Set exercise 1. In the text on removing household stains, how long should the baking soda paste sit on a formica counter stain?
Set exercise 2. Decide whether each statement agrees with the text on removing household stains, and answer yes or no, quoting the words that decide it: (a) The sink paste combines powdered borax with lemon juice. (b) The baking soda paste on formica should be scrubbed firmly. (c) Solvents should be tried on an inconspicuous spot before use.
Set exercise 3. Carry on the text on removing household stains from the point where it ends.

Unfortunately, stains are an inevitable part of life. They ruin our clothes, our furniture, and follow us through every room of the house. Even though we may want to, there’s no need to throw our hands in the air and give up — not when a few simple stain removal tricks and some good-old-fashioned elbow grease just might be able to save the day.
Kitchen Stain Removal
If your sink is a little grimy, never fear! You most likely already have all the ingredients you’ll need to bring its sparkle back. Erase mineral deposits on porcelain, enamel, and stainless steel sinks with a paste made a half cup of powdered borax and the juice of half a lemon. Dab a sponge in the mixture, rub, and rinse with running water. If store-bought cleansers are more up your alley, consider Bar Keeper’s Friend.
Stains on formica counters are fairly easy to remove, but they can take a little time. If the stain is caused by fruit juice (or other similarly colored liquids) mix baking soda with just enough water to form a thick paste, apply the paste to the stain and place a wet paper towel over the paste to keep it moist. Let the paste work for one to two hours, and then wipe it away gently. Baking soda is slightly abrasive and can leave fine scratches, so don’t scrub.
If your countertop stain is a bit tougher — say, ink or something of that nature — a solvent such as denatured alcohol or acetone should do the trick. Apply a small amount of the solvent to a soft rag or cotton ball and rub the stain until it disappears. Though most solvents won’t discolor plastic laminate, it’s still best to test them on an inconspicuous spot first.

Data provided.
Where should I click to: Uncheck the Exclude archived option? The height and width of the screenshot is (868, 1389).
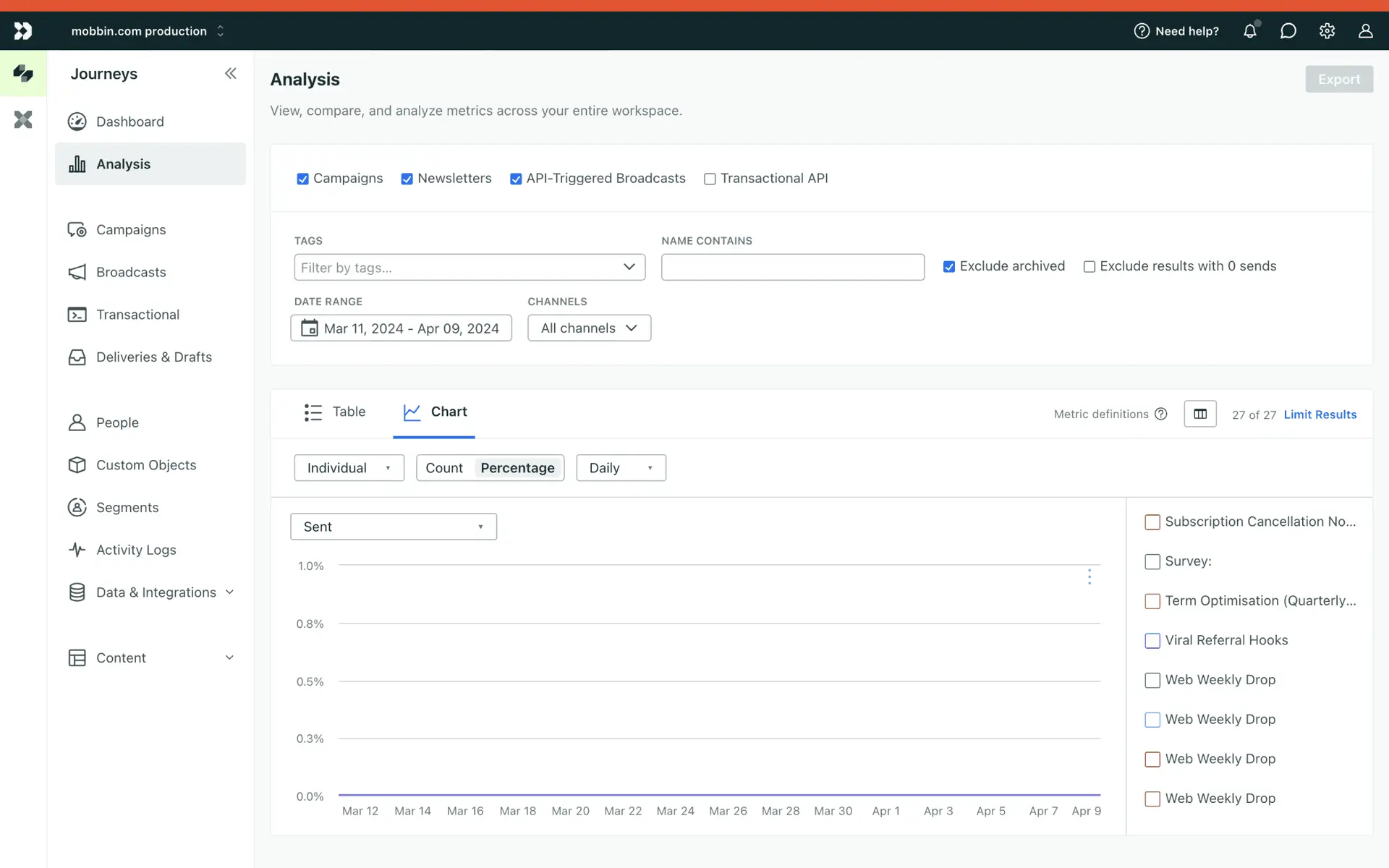pos(948,266)
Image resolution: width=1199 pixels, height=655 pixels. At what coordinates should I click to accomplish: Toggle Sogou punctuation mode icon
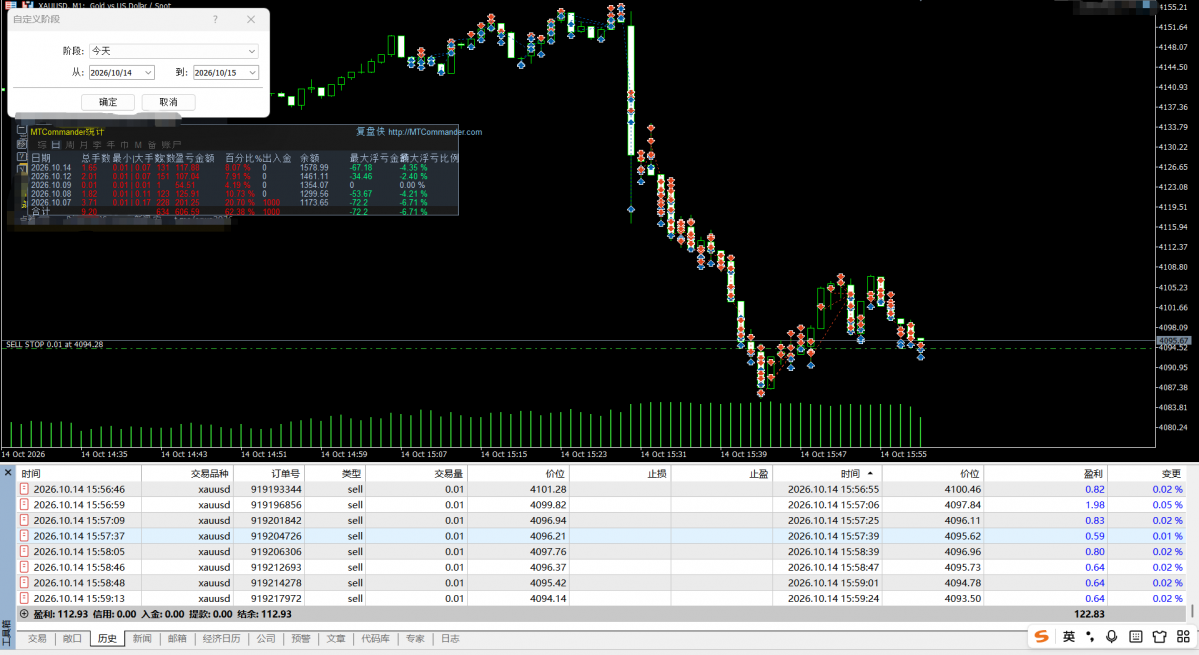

Final result 1. One to two hours.

Final result 2.
(a) Yes: "powdered borax and the juice of half a lemon"
(b) No: "so don’t scrub."
(c) Yes: "it’s still best to test them on an inconspicuous spot first."

Final result 3.
Nothing is more frustrating in the kitchen than oil spatters and stains. As time passes, these stains and splatters form a nasty, difficult to remove film on your cabinets, backsplashes, walls, range hood, and stove top. There are three ways to tackle this film. The first is to soak a paper towel in mineral oil and wipe the affected surface until the gunk is removed. Baking soda is also helpful when cleaning the inside of your oven. If it’s an especially stubborn film, you can add some baking soda in the oil to give it a little oomph. Then, wipe down the surface a second time with a clean paper towel to remove the excess oil. The mineral oil method works well for metal surfaces, such as the range hood or stove top.
The second way to beat oil stains is with an equal mixture of warm water and white vinegar. Soak a rag or sponge in this solution and wipe away light oil stains. For stubborn stains, use straight vinegar. Finally, wipe the cabinets with a rag soaked in cold water. This works well for walls and cabinets. The last way to get rid of kitchen oil stains involves using a paste of baking soda and hydrogen peroxide as a degreaser. It works on all surfaces for stain removal (but you may want to test it in a hidden area before putting it on a painted surface).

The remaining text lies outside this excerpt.